*Text section:*
begin
New Technologies, Security and Peace By Denise Garcia  |  24 October, 2021

UN Role in Restraining the Dark Side of Emerging Technology

Photo credit: Outflow_Designs/Shutterstock

In May 2021, the United Nations Security Council met for the first time to discuss the role of emerging technologies, such as Artificial Intelligence (AI), in peace and security. In the following month, the Security Council met to discuss how to keep peace in cyberspace, also for the first time, ushering emerging technologies to the highest level of diplomatic efforts at the United Nations (UN).

According to the United Nations Charter, the Council has the custodianship of the decisions on peace, security, the protection of civilians, and the use of force in international relations. The focus on emerging technologies and cyberspace as the novel domain of international relations marks a noteworthy evolution of the role of the UN in promoting much-needed norms for common behaviour in these areas, originally not anticipated by the Charter drafters. In 2020, member states spent $1trillion to restore networks that had been breached or to combat malicious uses. The need to create a global cooperative framework on cyberspace where states can pull their capacities and assist those who lack them is critical.  

The role of the UN Secretary-General António Guterres is compelling. He created a High-Level Panel for Digital Cooperation that met in 2018-2019. In March 2019, the Secretary-General made a staunch call for a prohibition against autonomous weapons: 'machines with the power and discretion to take lives without human involvement are politically unacceptable, morally repugnant and should be prohibited by international law.'

Based upon its recommendations, after consultations with several different communities, from academic to the private sector, governments to civil society, Guterres recommended a Road Map for Digital Cooperation in time for the UN’s 75th anniversary. The Road Map aims to bridge the digital divide between developing and developed countries, create transparency by curbing the spread of misinformation, protecting critical digital infrastructure, and protect people's dignity. His Road Map for Digital Cooperation also seeks to restrain the weaponization of emerging technologies in general and instead use such technologies solely for the common good of humanity.

The proactive and preventive action-oriented role that the UN Secretary-General assumed has firmly placed the United Nations as the cornerstone for global action in emerging technologies. For Guterres, four significant threats to global security today can endanger the future of humanity: mounting geopolitical tensions, the climate crisis, global mistrust, and the dark side of technology to commit abuses, crimes, spread hate and misinformation, and oppress people in an increasing number of countries. Technological advancements are fast outpacing diplomatic efforts, and the world is not prepared for the impact of the Fourth Industrial Revolution.

In the high-level segment of the UN General Assembly in September 2021, Guterres launched the Common Agenda, a comprehensive path forward to tackle the four main threats to humanity, utilising the already existing platform of the UN Sustainable Development Goals. The Common Agenda results from a two-year-long crowd-sourcing consultation with thousands of people worldwide and represents a pivot towards protecting future generations and including youth. Admittedly, there is much work ahead to carry out the Road Map for Digital Cooperation, especially in the areas of misinformation, the spread of hate, and the digital divide between poor and rich countries. However, one area within emerging technologies has come a long way in the last five years: the first formal meeting of the Group of Governmental Experts (GGE) related to emerging technologies in the area of lethal autonomous weapons systems was held in Geneva from 13 to 17 November 2017.
end
*Data provided:*
begin
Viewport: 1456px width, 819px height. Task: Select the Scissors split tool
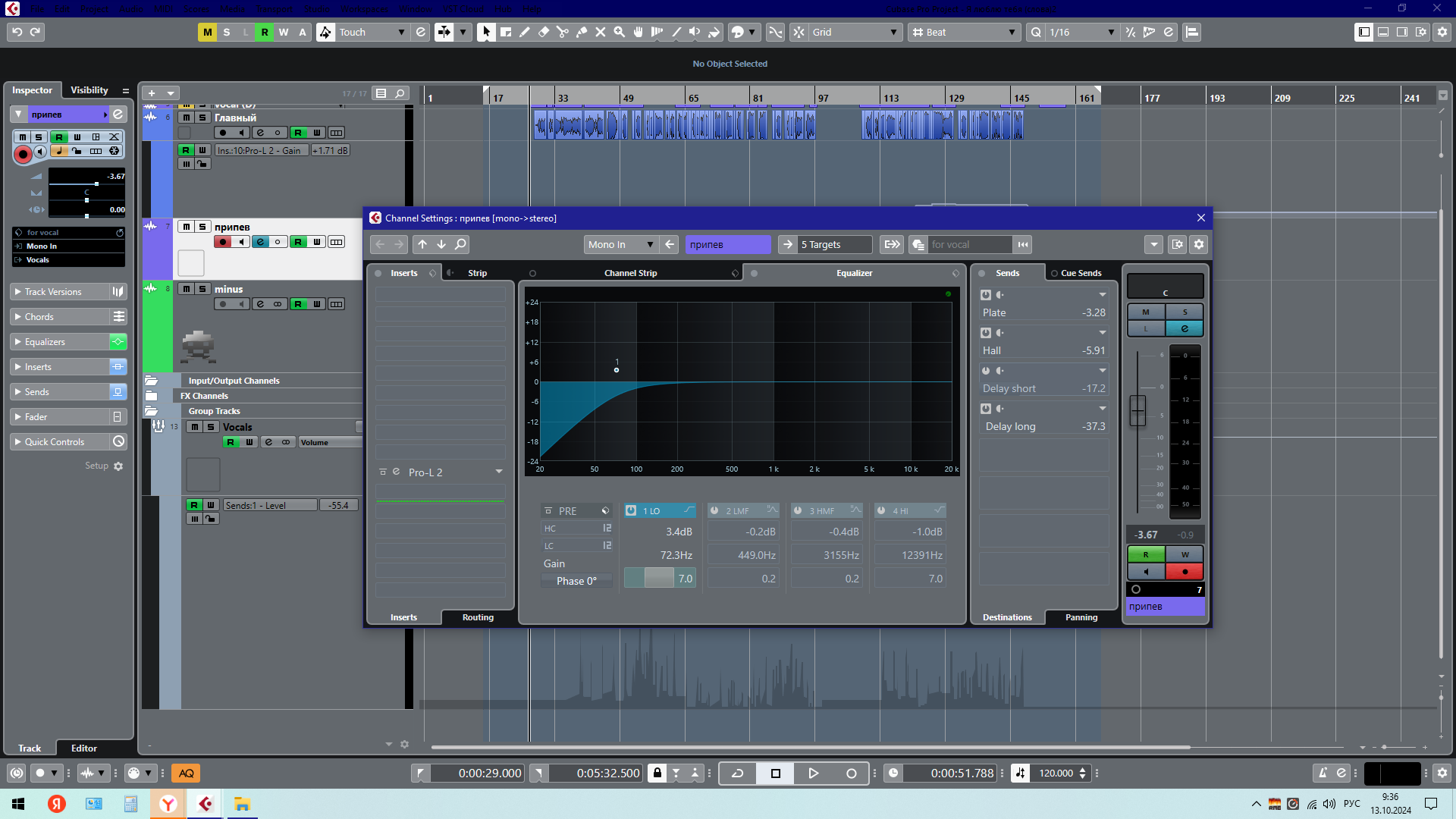coord(562,32)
end
Continue the article on the UN's role in restraining emerging technology, picking up after its last sentence.

The GGE was established within the remit of the Convention on Prohibitions or Restrictions on the Use of Certain Conventional Weapons (CCW), which is considered an International Humanitarian Law (IHL) instrument setting limits on what is lawful and unlawful during war and conflict. In the past, the CCW has preventively prohibited blinding laser weapons. The initial discussions on the moral, legal and ethical implications of autonomous weapons were brought to the Human Rights Council in 2013. A year later, France and Germany decided to start discussions within the CCW which led to the formation of the GGE. Since then, the GGE has produced a set of ten principles on autonomous weapons that accept the applicability of IHL to all new systems and the non-delegation of human responsibility.

Most states view this outcome as far from suitable to meet the challenges presented by autonomous systems. The UN Secretary-General calls on states to set limits on autonomous weapons motivated by the belief that the use of these systems will profoundly transform war and drive humanity into a morally indefensible realm.

In May 2021, the International Committee of the Red Cross (ICRC) – the guardian of IHL – has published its position on the matter and definitively called upon states to negotiate a new legally binding instrument on autonomous weapons. This new position promises to be a momentous milestone because the ICRC has commanding clout as all states have ratified the central IHL conventions, known as the Geneva Conventions. It has an authoritative place in any discussion on weapons use and control. The ICRC's view is that the use of such systems poses a significant risk to civilians and combatants, which is compounded by the irregular and variable nature of outputs and outcomes generated by AI-enabled algorithms that may not be able to comply with IHL. At the end of the day, who lives or who dies should not be relegated to sensor data and unpredictable software programming.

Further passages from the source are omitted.